**WHAT IS NEEDED:** Please repeat the records exactly from their first line, finishing at the line containing "Select the Snow folder in tree" and including it.

(DATA SECTION Opens)

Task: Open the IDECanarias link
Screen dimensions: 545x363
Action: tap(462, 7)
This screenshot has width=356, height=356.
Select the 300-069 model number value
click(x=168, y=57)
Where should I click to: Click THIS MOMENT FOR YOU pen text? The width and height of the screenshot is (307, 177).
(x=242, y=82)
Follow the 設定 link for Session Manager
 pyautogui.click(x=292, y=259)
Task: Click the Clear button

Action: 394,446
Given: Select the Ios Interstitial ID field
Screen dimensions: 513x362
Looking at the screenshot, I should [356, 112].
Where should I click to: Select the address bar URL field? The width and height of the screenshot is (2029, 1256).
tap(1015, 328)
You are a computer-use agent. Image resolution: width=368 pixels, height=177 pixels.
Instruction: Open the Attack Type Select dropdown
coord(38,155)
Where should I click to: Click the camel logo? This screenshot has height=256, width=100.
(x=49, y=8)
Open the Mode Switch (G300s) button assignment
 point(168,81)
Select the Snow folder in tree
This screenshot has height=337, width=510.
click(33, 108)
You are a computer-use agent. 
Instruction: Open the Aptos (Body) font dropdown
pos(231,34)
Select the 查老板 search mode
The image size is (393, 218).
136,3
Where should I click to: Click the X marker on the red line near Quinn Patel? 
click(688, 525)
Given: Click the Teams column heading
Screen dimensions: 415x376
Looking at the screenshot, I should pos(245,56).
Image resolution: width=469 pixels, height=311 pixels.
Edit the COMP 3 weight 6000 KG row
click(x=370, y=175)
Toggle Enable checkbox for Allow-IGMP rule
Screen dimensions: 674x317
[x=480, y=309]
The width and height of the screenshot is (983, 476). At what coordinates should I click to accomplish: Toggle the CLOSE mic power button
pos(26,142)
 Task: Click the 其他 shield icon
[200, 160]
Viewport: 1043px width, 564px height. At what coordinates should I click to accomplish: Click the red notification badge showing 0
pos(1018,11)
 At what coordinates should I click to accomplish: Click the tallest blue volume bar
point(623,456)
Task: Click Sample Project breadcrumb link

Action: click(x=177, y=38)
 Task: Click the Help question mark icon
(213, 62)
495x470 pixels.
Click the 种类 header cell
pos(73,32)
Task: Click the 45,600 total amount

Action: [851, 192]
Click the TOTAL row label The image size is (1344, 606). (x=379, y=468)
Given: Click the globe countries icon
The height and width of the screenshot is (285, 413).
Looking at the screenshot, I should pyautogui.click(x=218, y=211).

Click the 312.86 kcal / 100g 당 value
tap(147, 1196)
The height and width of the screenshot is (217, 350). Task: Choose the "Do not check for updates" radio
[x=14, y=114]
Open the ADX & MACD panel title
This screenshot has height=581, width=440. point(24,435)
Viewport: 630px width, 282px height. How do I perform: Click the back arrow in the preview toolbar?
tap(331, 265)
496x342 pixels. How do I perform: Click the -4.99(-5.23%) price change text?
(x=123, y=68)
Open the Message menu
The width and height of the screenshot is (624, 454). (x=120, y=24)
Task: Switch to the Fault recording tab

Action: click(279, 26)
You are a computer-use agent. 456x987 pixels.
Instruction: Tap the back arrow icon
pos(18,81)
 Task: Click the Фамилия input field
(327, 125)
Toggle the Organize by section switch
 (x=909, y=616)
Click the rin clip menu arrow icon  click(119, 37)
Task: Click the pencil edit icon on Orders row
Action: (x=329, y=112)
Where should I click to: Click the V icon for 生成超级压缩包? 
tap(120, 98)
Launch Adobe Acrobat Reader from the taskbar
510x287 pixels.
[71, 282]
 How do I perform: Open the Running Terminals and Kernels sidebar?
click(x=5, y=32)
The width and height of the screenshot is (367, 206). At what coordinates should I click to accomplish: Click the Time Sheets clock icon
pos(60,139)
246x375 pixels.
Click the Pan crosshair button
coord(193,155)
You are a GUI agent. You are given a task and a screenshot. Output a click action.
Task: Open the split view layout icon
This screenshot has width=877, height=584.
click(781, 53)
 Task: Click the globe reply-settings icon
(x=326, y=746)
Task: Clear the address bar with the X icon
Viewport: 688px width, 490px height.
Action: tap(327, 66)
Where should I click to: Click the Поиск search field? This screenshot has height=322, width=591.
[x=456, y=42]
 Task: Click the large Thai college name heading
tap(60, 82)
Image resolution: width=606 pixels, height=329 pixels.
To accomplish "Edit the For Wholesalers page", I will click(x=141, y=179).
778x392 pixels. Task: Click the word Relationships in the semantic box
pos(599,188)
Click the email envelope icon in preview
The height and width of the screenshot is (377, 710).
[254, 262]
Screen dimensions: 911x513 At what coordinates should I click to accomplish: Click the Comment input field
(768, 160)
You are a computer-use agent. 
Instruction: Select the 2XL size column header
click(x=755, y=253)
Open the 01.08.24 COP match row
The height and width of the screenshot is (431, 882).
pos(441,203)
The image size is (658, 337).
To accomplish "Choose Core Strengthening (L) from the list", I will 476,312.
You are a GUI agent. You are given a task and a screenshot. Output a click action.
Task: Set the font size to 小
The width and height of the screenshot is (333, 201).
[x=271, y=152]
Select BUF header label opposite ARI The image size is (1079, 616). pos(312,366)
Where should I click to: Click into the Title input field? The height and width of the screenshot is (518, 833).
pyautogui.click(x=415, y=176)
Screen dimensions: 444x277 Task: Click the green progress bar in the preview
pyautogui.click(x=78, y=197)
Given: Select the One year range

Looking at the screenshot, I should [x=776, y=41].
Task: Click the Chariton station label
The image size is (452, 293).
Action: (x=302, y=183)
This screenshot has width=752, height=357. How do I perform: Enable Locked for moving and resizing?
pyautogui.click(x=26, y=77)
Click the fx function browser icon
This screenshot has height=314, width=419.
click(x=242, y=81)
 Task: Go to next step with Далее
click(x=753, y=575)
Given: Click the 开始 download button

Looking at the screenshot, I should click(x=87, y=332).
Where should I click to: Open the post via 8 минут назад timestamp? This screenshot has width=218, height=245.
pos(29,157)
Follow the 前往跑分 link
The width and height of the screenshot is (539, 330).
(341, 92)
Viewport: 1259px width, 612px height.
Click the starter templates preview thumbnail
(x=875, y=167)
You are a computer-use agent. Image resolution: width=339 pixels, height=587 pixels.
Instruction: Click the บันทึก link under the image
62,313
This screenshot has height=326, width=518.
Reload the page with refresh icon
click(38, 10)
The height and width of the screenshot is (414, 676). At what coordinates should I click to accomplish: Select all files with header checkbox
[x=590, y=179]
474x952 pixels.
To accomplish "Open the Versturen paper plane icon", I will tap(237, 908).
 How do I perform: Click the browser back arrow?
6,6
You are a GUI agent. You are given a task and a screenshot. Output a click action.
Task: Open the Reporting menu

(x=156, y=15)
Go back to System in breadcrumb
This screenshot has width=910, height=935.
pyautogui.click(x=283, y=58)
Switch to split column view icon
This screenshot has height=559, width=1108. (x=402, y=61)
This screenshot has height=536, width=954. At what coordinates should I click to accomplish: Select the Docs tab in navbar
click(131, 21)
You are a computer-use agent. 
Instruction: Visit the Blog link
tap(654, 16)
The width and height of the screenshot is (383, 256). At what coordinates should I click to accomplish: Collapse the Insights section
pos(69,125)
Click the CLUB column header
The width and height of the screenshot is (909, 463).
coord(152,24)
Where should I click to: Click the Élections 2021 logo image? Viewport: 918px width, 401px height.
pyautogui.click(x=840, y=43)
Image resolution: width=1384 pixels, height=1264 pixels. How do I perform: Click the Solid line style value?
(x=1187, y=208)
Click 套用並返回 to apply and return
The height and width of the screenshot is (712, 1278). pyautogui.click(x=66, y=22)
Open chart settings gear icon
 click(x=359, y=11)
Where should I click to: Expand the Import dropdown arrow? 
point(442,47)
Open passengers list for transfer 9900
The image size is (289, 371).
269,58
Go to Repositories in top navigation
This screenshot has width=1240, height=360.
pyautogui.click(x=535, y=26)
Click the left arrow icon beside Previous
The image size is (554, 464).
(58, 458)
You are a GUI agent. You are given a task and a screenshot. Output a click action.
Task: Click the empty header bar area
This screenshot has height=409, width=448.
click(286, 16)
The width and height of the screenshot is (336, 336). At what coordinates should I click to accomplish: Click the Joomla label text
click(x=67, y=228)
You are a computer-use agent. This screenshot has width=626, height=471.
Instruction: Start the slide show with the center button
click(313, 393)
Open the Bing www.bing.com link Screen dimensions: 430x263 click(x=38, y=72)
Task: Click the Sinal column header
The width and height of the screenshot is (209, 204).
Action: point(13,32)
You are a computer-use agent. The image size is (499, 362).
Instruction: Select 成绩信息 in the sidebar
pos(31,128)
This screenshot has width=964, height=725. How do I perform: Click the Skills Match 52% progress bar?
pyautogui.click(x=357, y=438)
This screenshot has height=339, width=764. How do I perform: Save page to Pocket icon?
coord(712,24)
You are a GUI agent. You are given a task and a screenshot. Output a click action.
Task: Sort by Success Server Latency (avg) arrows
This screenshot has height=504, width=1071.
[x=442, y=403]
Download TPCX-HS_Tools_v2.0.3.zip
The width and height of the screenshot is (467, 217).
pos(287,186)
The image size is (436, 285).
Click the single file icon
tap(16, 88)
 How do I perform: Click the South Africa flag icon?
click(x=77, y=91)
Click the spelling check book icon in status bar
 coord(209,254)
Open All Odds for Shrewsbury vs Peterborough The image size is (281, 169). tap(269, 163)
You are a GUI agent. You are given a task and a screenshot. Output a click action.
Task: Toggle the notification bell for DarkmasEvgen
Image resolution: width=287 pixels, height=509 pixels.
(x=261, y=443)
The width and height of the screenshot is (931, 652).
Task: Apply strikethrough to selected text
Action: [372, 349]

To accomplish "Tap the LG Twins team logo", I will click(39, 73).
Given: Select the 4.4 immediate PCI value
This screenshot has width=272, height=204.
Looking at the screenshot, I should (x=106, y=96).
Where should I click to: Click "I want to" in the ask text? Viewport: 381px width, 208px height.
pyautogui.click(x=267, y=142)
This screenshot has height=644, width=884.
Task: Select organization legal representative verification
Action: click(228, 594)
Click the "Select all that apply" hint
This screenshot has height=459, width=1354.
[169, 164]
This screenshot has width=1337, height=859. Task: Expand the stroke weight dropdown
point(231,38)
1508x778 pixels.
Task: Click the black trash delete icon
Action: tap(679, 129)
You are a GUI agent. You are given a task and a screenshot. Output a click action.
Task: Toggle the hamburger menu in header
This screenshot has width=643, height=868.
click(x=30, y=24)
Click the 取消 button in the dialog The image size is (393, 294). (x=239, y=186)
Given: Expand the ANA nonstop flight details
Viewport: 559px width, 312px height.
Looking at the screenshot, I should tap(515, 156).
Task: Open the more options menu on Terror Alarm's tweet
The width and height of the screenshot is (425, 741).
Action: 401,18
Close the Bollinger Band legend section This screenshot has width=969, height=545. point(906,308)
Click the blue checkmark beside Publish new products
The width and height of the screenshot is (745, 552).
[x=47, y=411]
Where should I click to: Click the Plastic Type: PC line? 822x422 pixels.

(DATA SECTION Closes)

**WRITTEN SOLUTION:**
Task: Open the IDECanarias link
Screen dimensions: 545x363
Action: tap(462, 7)
This screenshot has width=356, height=356.
Select the 300-069 model number value
click(x=168, y=57)
Where should I click to: Click THIS MOMENT FOR YOU pen text? The width and height of the screenshot is (307, 177).
(x=242, y=82)
Follow the 設定 link for Session Manager
 pyautogui.click(x=292, y=259)
Task: Click the Clear button

Action: 394,446
Given: Select the Ios Interstitial ID field
Screen dimensions: 513x362
Looking at the screenshot, I should [356, 112].
Where should I click to: Select the address bar URL field? The width and height of the screenshot is (2029, 1256).
tap(1015, 328)
You are a computer-use agent. Image resolution: width=368 pixels, height=177 pixels.
Instruction: Open the Attack Type Select dropdown
coord(38,155)
Where should I click to: Click the camel logo? This screenshot has height=256, width=100.
(x=49, y=8)
Open the Mode Switch (G300s) button assignment
 point(168,81)
Select the Snow folder in tree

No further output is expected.